Sono, in fondo, due culture giuridiche che continuano a scontrarsi: una basata sull’evoluzione spontanea di comunità storicamente temprate dalle tante assemblee e dai referenda, il celebre sistema dei Town Meeting - intesi come forma di governo democratico diretto - che ha contribuito alla ricca complessità del diritto in America, l'altra, invece, più propriamente statalista, incentrata sul ruolo escludente dell’unica fonte di diritto davvero decisiva, quella basata sull’intervento apicale, normativo e cogente... senza eccezioni. In mezzo una Costituzione snella, edificata sulla libertà e la felicità pubblica e con un controllo di costituzionalità delle leggi diffuso tra tutti i giudici e non solo in capo alla Corte Suprema.

“Savigny contro Hegel” in America, dunque: lo storicismo giuridico che fa del moto sociale spontaneo la vera fonte del diritto (l’evoluzione lenta e condivisa di uno stare insieme peculiare e sempre aperto sul baratro del caso concreto e dell’eccezione) avverso lo statalismo giuridico che lega senza cesure legittimità a legalità, realtà e razionalità che sembrano conciliarsi nell’autorità del potere costituito.

In sintesi, polarizzando l’analisi sui due “campioni” Schwarzenegger e Trump, sono due conservatorismi a confronto, due destre mai così distanti come oggi e che, come tali, si appellano – dialetticamente – a due altrettanto diverse sinistre, interpretate come avversarie e, quindi, specularmente intese e riconosciute come privilegiate antagoniste in un quadro politico unitario.

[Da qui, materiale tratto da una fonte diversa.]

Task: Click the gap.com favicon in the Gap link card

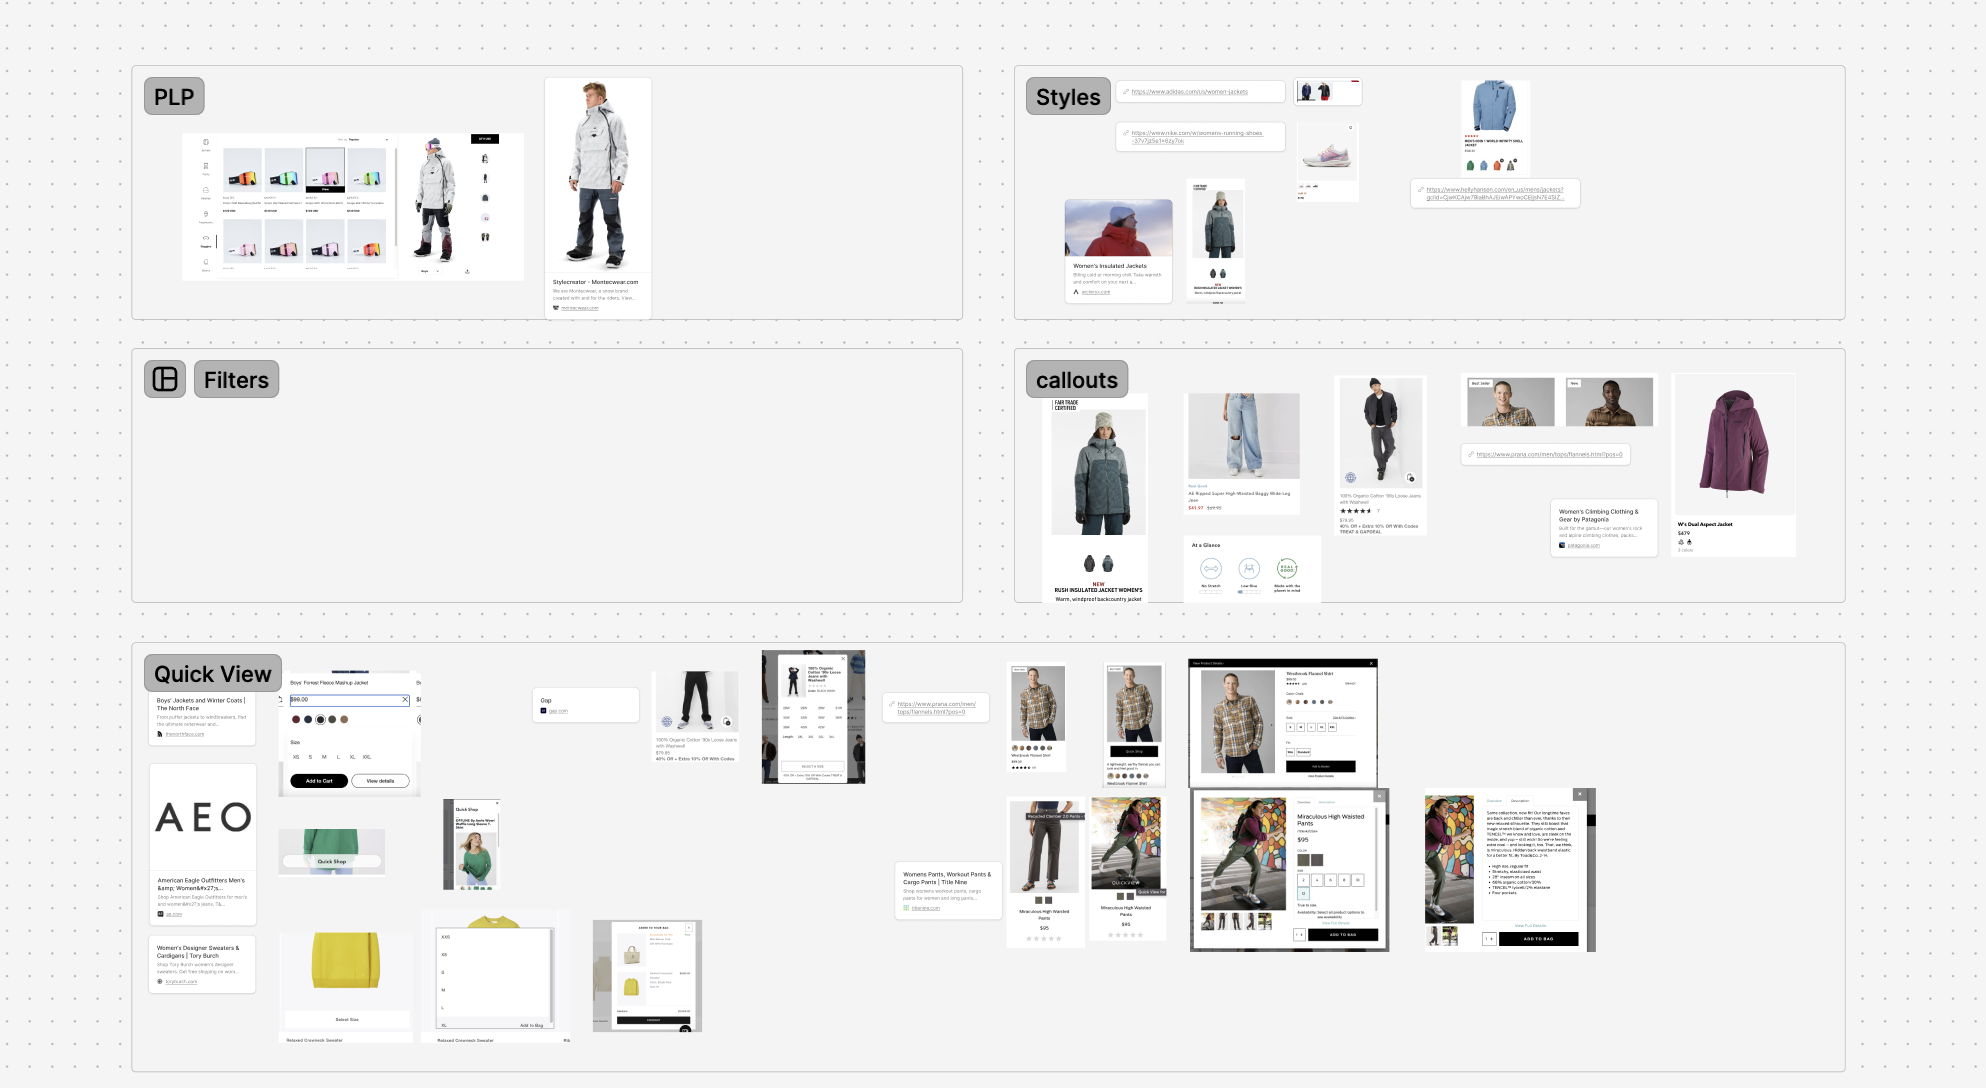Action: click(543, 711)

E la sinistra che “fa comodo” a Trump - o, per altri versi, al neo isolazionismo britannico di Theresa May - è quella ideologica, anch’essa per nulla liberale e contraddittoria, impegnata nella traduzione contemporanea dell’idioma marxista, nel senso neo ideologico di un laburismo nazionalista, protezionista e difensivo. Pensiamo alle feroci critiche del “socialista” Sanders contro la Clinton sostenitrice della globalizzazione impoverente e schiavizzante, o, ancora meglio, ricordiamoci del Corbyn sostanzialmente pro-Brexit alle prese con l’evocazione delle paure “contrattuali” contro la concorrenza degli operai esteri. E come non citare, ancora, il neo luddismo sinistroide nemico della tecnologia e della rivoluzione robotica in atto, rassegnato ad un futuro distopico fatto di “senza lavoro” questuanti il reddito di Stato?

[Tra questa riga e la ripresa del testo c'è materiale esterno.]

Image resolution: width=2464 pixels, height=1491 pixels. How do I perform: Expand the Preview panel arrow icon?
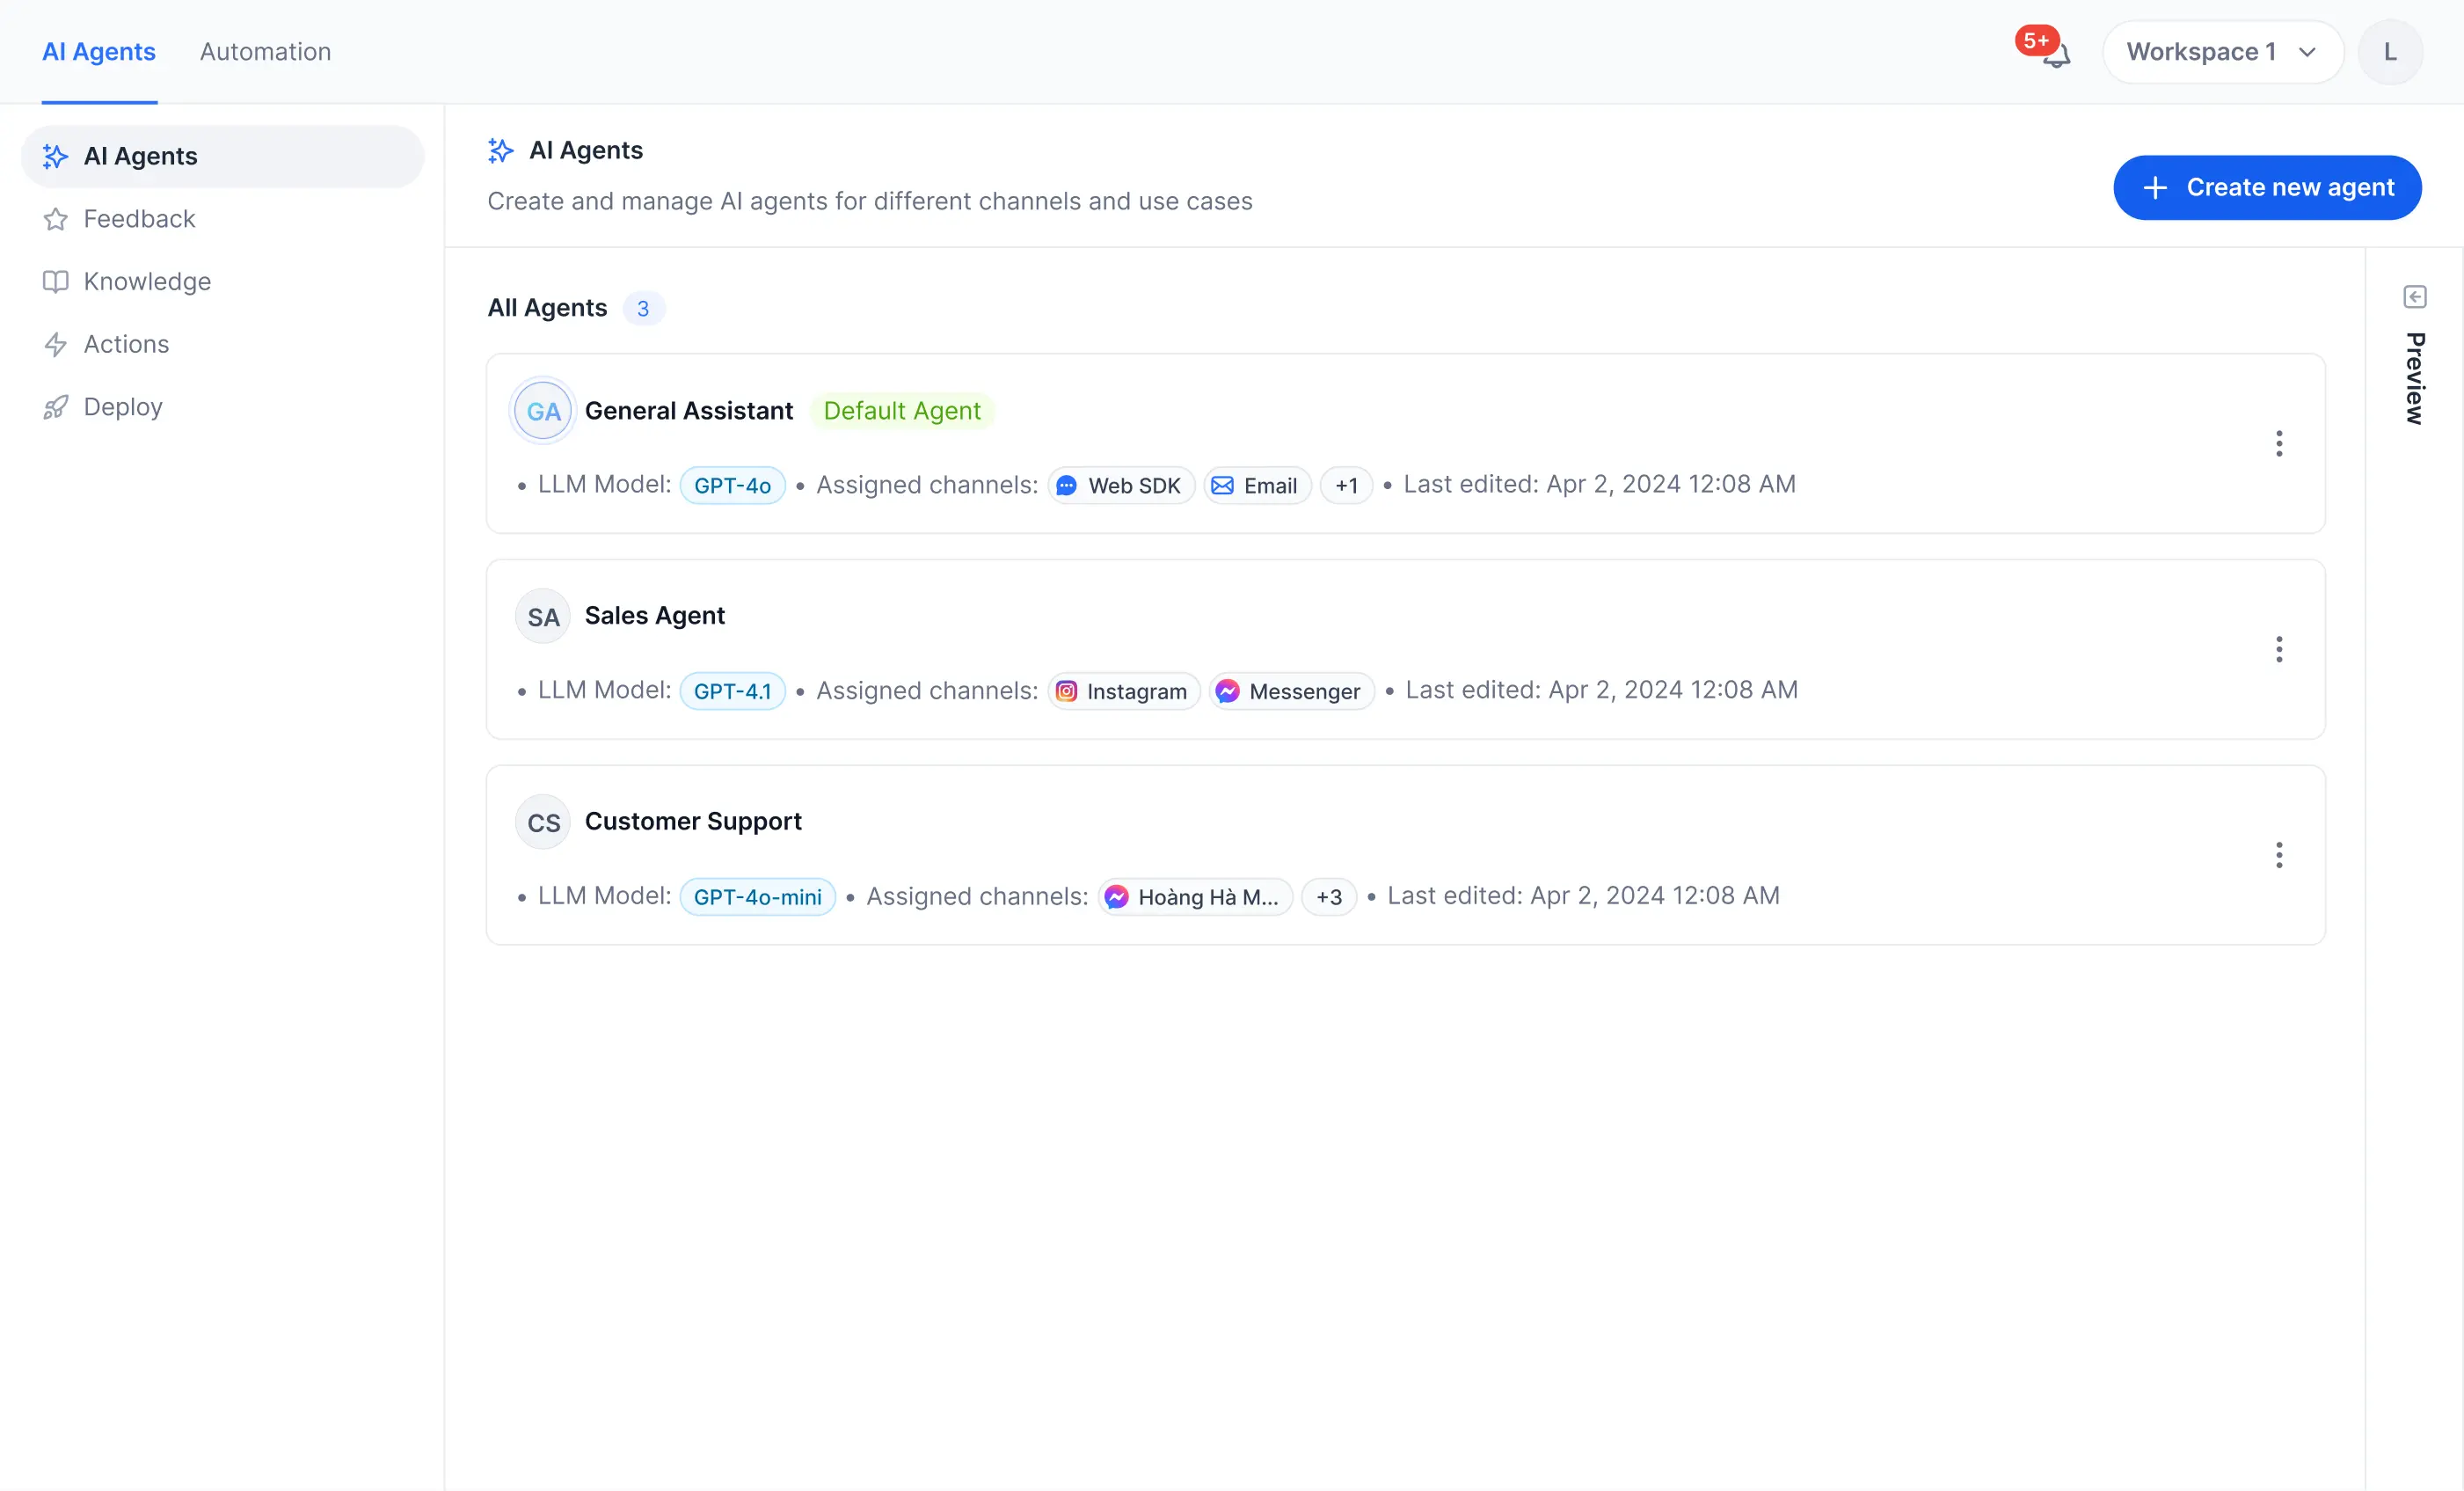click(x=2414, y=297)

È fumo negli occhi di questa destra, invece, il liberalismo sociale e globale di Macron e – con tutte le differenze nazionali del caso – quella cultura liberal democratica e liberal socialista che non si arrende al declino romanticamente evocato dai populisti – novelli Spengler – alle prese con la rappresentazione apocalittica di un ultimo stadio, di un inverno del mondo inevitabile, cui i progressisti, pur coi limiti evidenti, continuano per fortuna ad opporre “razionalmente” la fiducia e l’ottimismo orgoglioso per la capacità di diffusione e di miglioramento di quelle libertà personali e sociali che sono il frutto più importante dell’Occidente.

E lo stesso vale (a parti invertite, s'intende) per la sinistra o, per meglio dire, per certa sinistra: è il becero lepenismo razzista, il rozzo identitarismo padano, il gretto qualunquismo della ho-ne-stàho–ne-stà urlata contro gli avversari come una clava mediatica, che “fa comodo” a chi coltiva l’illusione della differenza ontologica, della correttezza “scientifica” del proprio approccio ideologico; ad una sinistra, quindi, anch’essa impegnata a rinserrare i rassicuranti ranghi identitari contro i barbari alle porte.

Mentre è fumo negli occhi lo Schwarzy con la Hammer ad idrogeno e paladino del risparmio energetico, fumo negli occhi la Merkel post ideologica che apre ai matrimoni gay. E tutto ciò perché l’alternativa in campo, “sorprendente” perché complessa, pragmatica, non chiaramente etichettabile, è fonte critica di cambiamento al proprio interno, muove al difficile - ma necessario - riposizionamento degli assunti ideologici, alla messa in discussione dei propri assetti.

Sono le opzioni terze che innovano la storia politica, che le danno slancio e novità, che vivificano le tradizioni, che offrono nuove prospettive; sono quelle felici eccezioni e ripartenze – penso all’avvento dei “professorini” democristiani, all’autonomismo craxiano, all’approccio radicale di Pannunzio, di Pannella e Rodotà, ma anche al primo Berlusconi, al primo Prodi, al primo Renzi ed oggi a Macron – che concretano il riformismo, che iniziano il futuro.